US Decline & Korea (2): What is US National Interest in Korea? UPDATE – Poll: only 40% of Americans want to defend SK, even it is attacked

Here is a bit of President Lee of Korea’s speech to the US Congress

Here is part one of my thoughts on the US-Korea alliance after President Lee’s visit last week.

First, despite the invitation from Congress, Americans know very little about Korea compared to allies like Canada, Britain, or Israel. Americans usually see Korea’s geopolitics through the prism of North Korea and the ‘axis of evil.’ The Tea Party movement especially takes a rigidly ideological-neoconservative view of Korea as the ‘frontline of freedom,’ and Sarah Palin notoriously needed to be taught, as vice-presidential candidate, why there are two Koreas. While this doctrinaire view of Korea as a black-white, good-evil contest may suit South Korean conservatives, a neocon-ideological reflex should not be mistaken for deep local or cultural knowledge of Korea. Far more US congressmen have visited Israel than Korea, and how many Americans have you met who can speak Korean? Previous liberal governments of Korea kept some distance from the US for fear that American neo-cons would instrumentalize South Korea to the ‘freedom agenda,’ pull SK into ideologically-driven conflicts like Iraq, and unnecessarily raise tension with the North.

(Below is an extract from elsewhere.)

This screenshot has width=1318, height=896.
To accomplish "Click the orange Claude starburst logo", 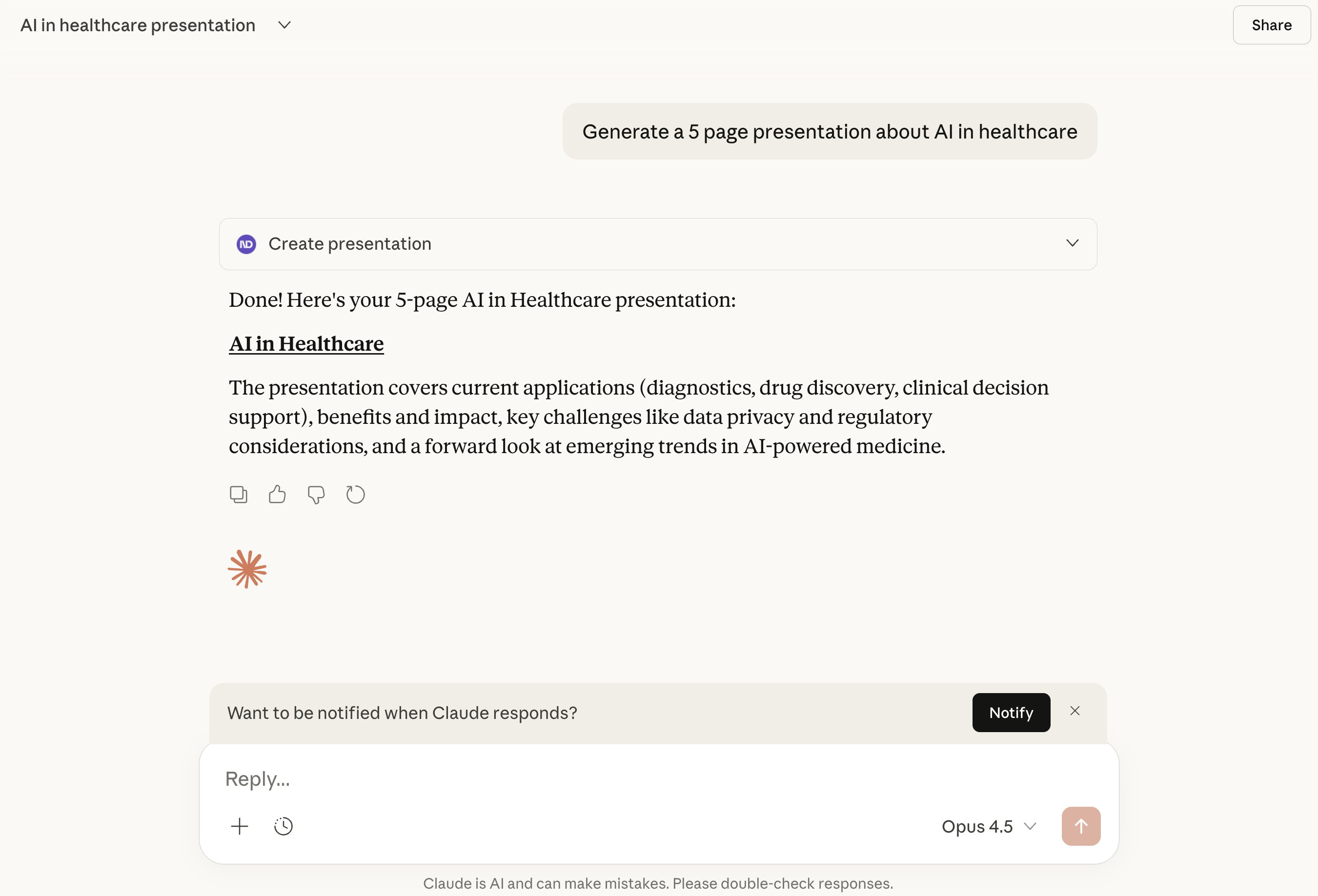I will (x=247, y=569).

Binding oneself too close to the US in foreign policy carries the risk of getting ‘chain-ganged’ into America’s periodic bouts of ‘democratic imperialism.’

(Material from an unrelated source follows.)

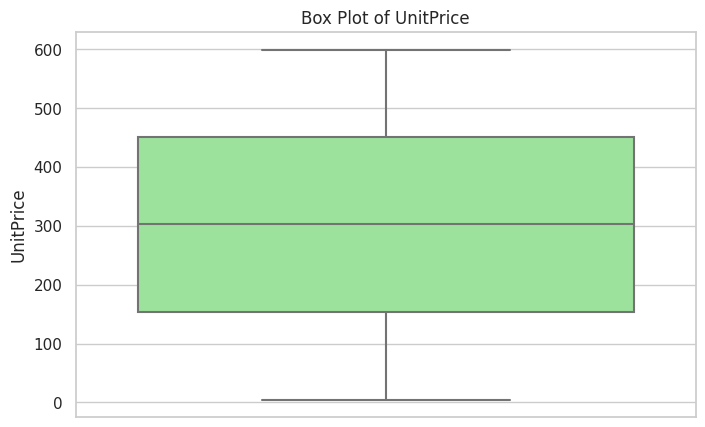Click the right edge of the green box
The image size is (705, 427).
pyautogui.click(x=634, y=224)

Second, the US is flirting with national bankruptcy. This will have dramatic impacts on all its alliances, not just in Korea. In my teaching and public speaking in Korea, I find Koreans disturbingly unaware of just how bad America’s financial situation really is. The US is now borrowing 40¢ of every dollar it spends. The deficit is $1.5 trillion (160% of SK’s entire GDP); the debt is almost $10 trillion; the IMF predicts America’s debt-to-GDP ratio will exceed 100% by the end of the decade; China owns 1/3 of the US debt; US national security spending tops $1.2 trillion, 25% of the budget and 7% of GDP. These are mind-boggling figures that all but mandate at least some US retrenchment from its current global footprint, including perhaps, by not necessarily limited, to Korea.

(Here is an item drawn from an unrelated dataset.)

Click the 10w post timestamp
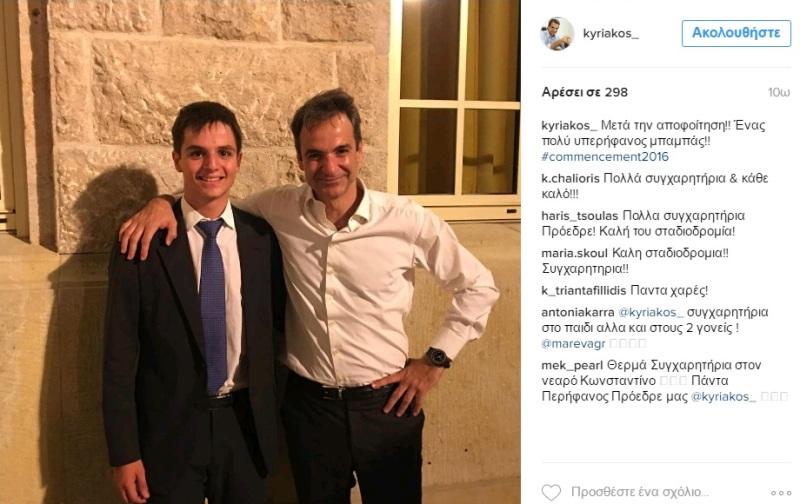The width and height of the screenshot is (800, 504). pos(779,93)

Unless the US citizenry is willing to except a noticeably lower standard of living, including major cuts in popular welfare-state programs like Medicare, then the burden of the necessary cuts to fix America’s finances will eventually include defense. By almost any definition, the US is overstretched – fighting too many wars for too long and borrowing far too much money. ‘Empire’ is very expensive, and soon American voters will be forced to choose between it and the welfare-state, between guns and butter.

In this regard, the recent Libyan conflict should be instructive. It is a good example of what war in the age of austerity and US budget constraints will look like. US public opinion was deeply hesitant for yet another conflict, so Obama could only provide air support and quickly abjured leadership to NATO. Former Secretary of Defense Gates said before he left office that ‘any future secretary of defense who recommends sending a big US army into Asia or Africa again should have his head examined.’ These sorts of hints should tell Koreans (and Iraqis, Afghans, Israelis, etc.) that America can’t/won’t fight big land wars in Asia for awhile. Yet NK is a far more capable opponent than Gaddafi or the Taliban; the war on terrorism would pale in comparison to an intra-Korean war. What if America could only provide air power, because US banks are suffering from a slow-motion crisis similar to Europe’s today or the Lehman collapse of 2008? What if China, which funds so much of US borrowing, suddenly pulls the plug as US involvement in a war on its border deepens?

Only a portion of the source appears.